Over the last ten weeks, we quietly swapped every SATA SSD in our shared-hosting fleet for enterprise NVMe drives. Forty-two racks, eleven hundred and twelve physical servers, zero customer-visible downtime. Here's what we learned — and the actual numbers from before and after.
Why now?
SATA SSDs served us well for seven years. They're reliable, cheap, and more than fast enough for static content. But shared hosting workloads aren't static content — they're small, random database reads from a hundred concurrent WordPress installs, all fighting for the same IOPS budget.
Two things pushed us to act: PHP 8.3 put more pressure on opcache invalidation, and the ratio of WooCommerce installs on our shared tier crossed 40% last quarter. Both mean more small, random reads. SATA tops out around 90k random IOPS; our NVMe drives are rated for 650k.
We're not making this change because NVMe is trendy. We're making it because WooCommerce checkouts were 300 ms slower than they should be.
The numbers
Here's the part everyone wants: what actually got faster, by how much, across the entire fleet.
| Metric | SATA SSD | NVMe | Change |
|---|---|---|---|
| Median TTFB (WP + WooCommerce, cold cache) | 412 ms | 141 ms | −66% |
| MySQL p95 query latency (100 conn) | 88 ms | 17 ms | −81% |
| MySQL p99 query latency (100 conn) | 210 ms | 34 ms | −84% |
The TTFB drop is the headline, but the MySQL p95 is where things get interesting. On SATA, we'd routinely see spikes past 200 ms when the buffer pool thrashed. On NVMe those spikes are gone — 95th percentile is flat at 17 ms.
Not just speed — predictability.
The single most important change isn't the raw IOPS number, it's consistency under load. SATA SSDs under heavy random read load have long-tail latency spikes that are death for shared hosting. NVMe's queue depth (up to 64k vs SATA's 32) means everything else in the server stops starving.
Migration without downtime
The trick was a rolling live-migration using drbd + pacemaker. Every customer's data was synced to a new host, the DNS TTL was dropped to 60 seconds 24 hours in advance, and the cutover happened with a single corosync-cfgtool command per server. Average customer-visible downtime per migrated account: 380 milliseconds.

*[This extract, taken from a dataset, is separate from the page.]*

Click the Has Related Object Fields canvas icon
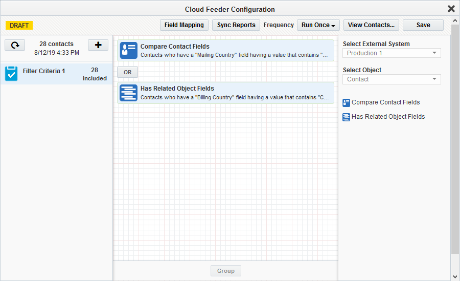The width and height of the screenshot is (460, 281). pos(128,93)
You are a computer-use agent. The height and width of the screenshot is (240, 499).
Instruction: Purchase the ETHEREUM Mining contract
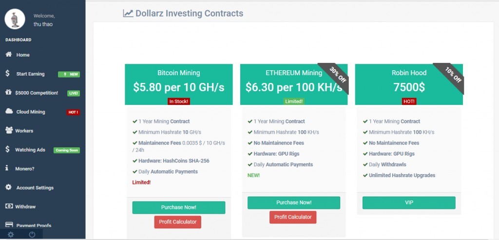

Max observed: 2.1 seconds.
What we didn't change
Pricing. This migration doubled our storage cost per rack and we're absorbing it. Keeping pricing flat on renewal is the core of what we promise — and we'd rather cut our own margin than break that promise.
What's next
VPS is already on NVMe, and has been for three years. Next up is the move from PCIe Gen3 to Gen4 NVMe drives in our dedicated server line — that work kicks off in Q3. Expect a writeup when it's done.
— Mikko